───── Passage shown

A game with a simple approach to a provocative and serious issue, Terra Nil charges you with terraforming a ruined planet Earth so that its natural biodiversity can reemerge. It consists of four replayable levels that take place in a different global environment, each of which has been utterly ravaged by disaster.

Each map has a number of different kinds of plant and animal life that can thrive there if you manage to restore the appropriate conditions. The tools available to you are tailored to each region and the work required there. Your first task is to purify the poisoned earth so that it is capable of supporting life again. Then, you have to nurture specific habitats to coax wildlife back to the region.

To pass any given map, you have to fully remove the toxins from the earth, fill the biome with set percentages of the different terrains you need to recover, and restore three of the six possible animals that can live there. There are also a number of optional challenges you can meet to boost your score. 

Terra Nil does not hold your hand when it comes to instructing your progress. You are given a handbook with some key facts about the tools you have to use and the plants and animals you are trying to restore. But you have to work out the relationships between them largely on your own.

──────────
───── Data supplied

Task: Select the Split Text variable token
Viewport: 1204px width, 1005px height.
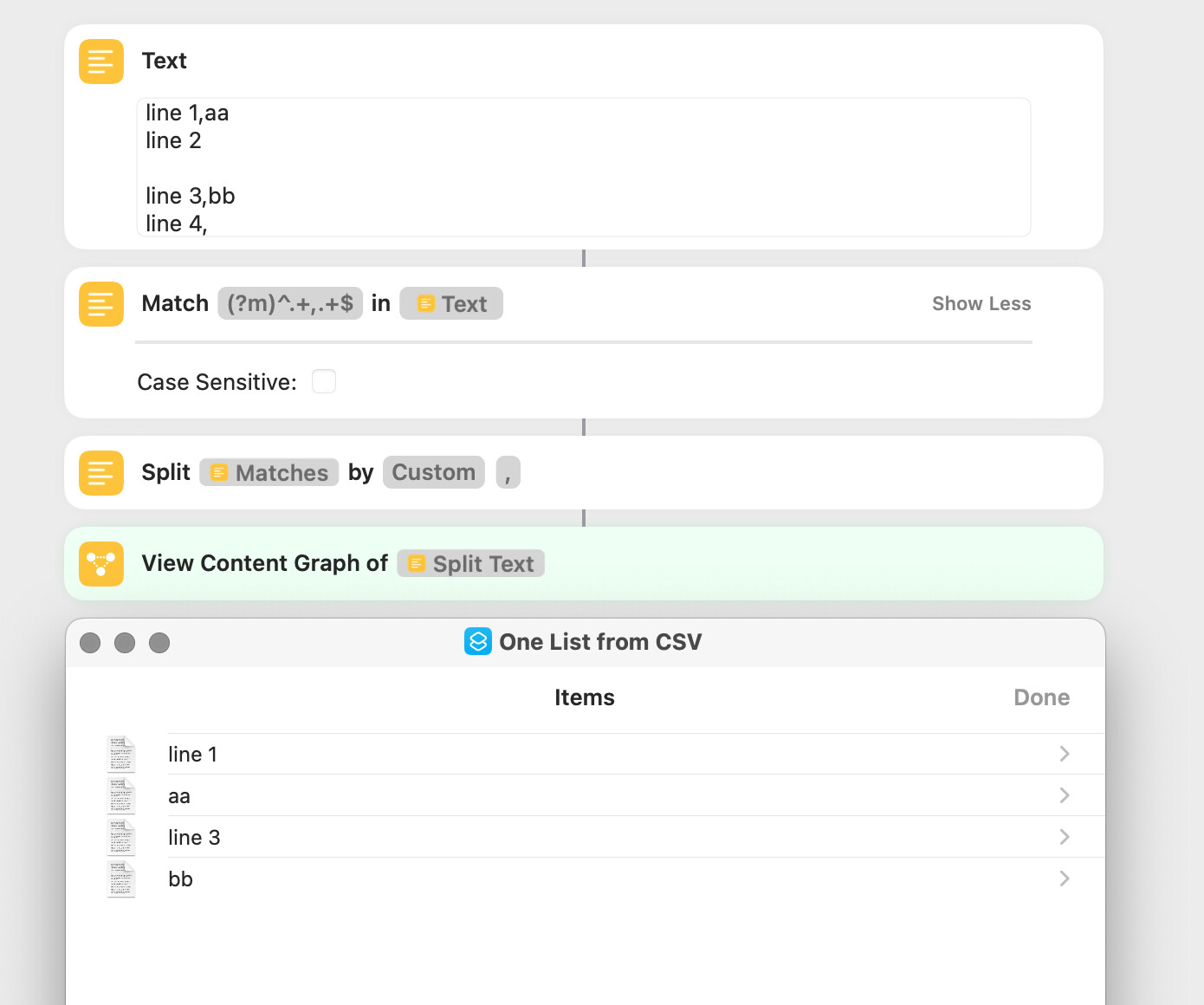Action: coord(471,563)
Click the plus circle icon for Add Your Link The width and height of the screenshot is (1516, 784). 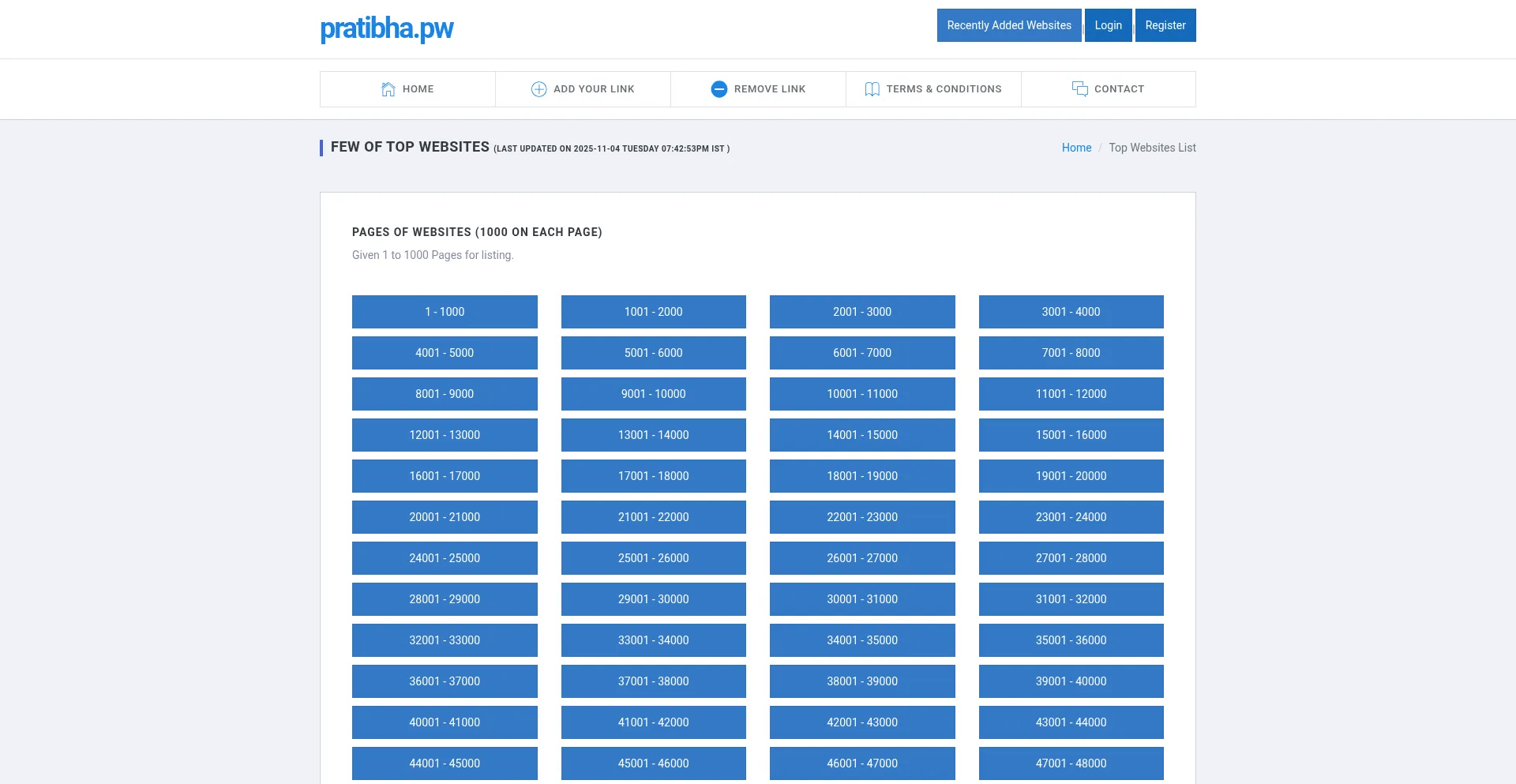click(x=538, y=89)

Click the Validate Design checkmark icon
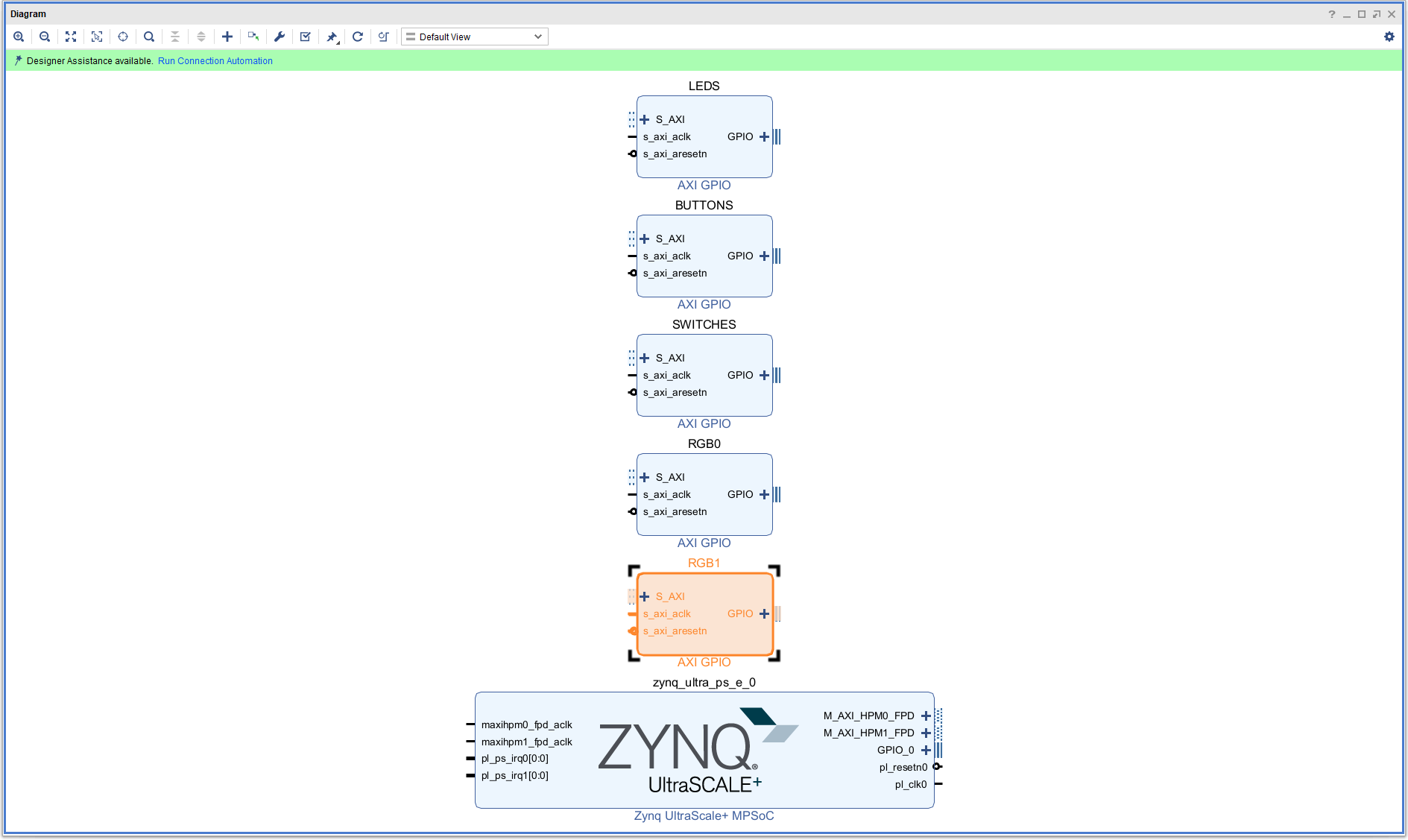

──────────
───── Data supplied

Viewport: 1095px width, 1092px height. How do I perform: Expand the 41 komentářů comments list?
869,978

──────────

Task list —
a) Reproduce verbatim the part of the Terra Nil passage that opens with the words containing "A game with" and closes with "ravaged by disaster.".
b) Resume the Terra Nil passage, picking up right after its last sentence.
The rows are material separate from the Terra Nil passage.

Per-task outputs —
a)
A game with a simple approach to a provocative and serious issue, Terra Nil charges you with terraforming a ruined planet Earth so that its natural biodiversity can reemerge. It consists of four replayable levels that take place in a different global environment, each of which has been utterly ravaged by disaster.

b)
Some steps may even seem counterproductive. In at least one map, you have to set up certain conditions specifically to burn down huge swathes of woodland so that you can nurture new life in the ashes. It becomes technical and specific and requires you to strategically plan out your choices to reach your end goal without cluttering the map with so many machines that there isn’t space for the full spectrum of biodiversity you’re aiming for.

Once you have completed all four maps, new ones appear in each region. These are trickier, as they come with the same tools you used originally, but often with new problems, as well. You have to think creatively to figure out how you can use only the resources available to you to encourage the right life to flourish in a way that it can exist in harmony. In this way, Terra Nil has a decent amount of replayability. It offers new, randomly generated maps that require different approaches to terraforming with increasing finesse to optimise the necessary balance,

You aren’t given the context behind the destruction of the planet. However, there are lots of clues for you to interpret. While natural disasters could explain the state of each region, it is heavily implied that it is humanity’s impact on the world that has caused such trauma. 

The final level in particular is profound and moving to experience. It is a ravaged city with enormous blocks of concrete that you physically cannot remove, so they remain in the way of your restoration efforts. It is also plagued by toxic gasses that you can only do so much about. At the end of each level, you leave the habitat to exist harmoniously without human presence. In the last one, you leave in a spaceship, indicating that mankind has fled the Earth and finally left it to the creatures that don’t destroy it.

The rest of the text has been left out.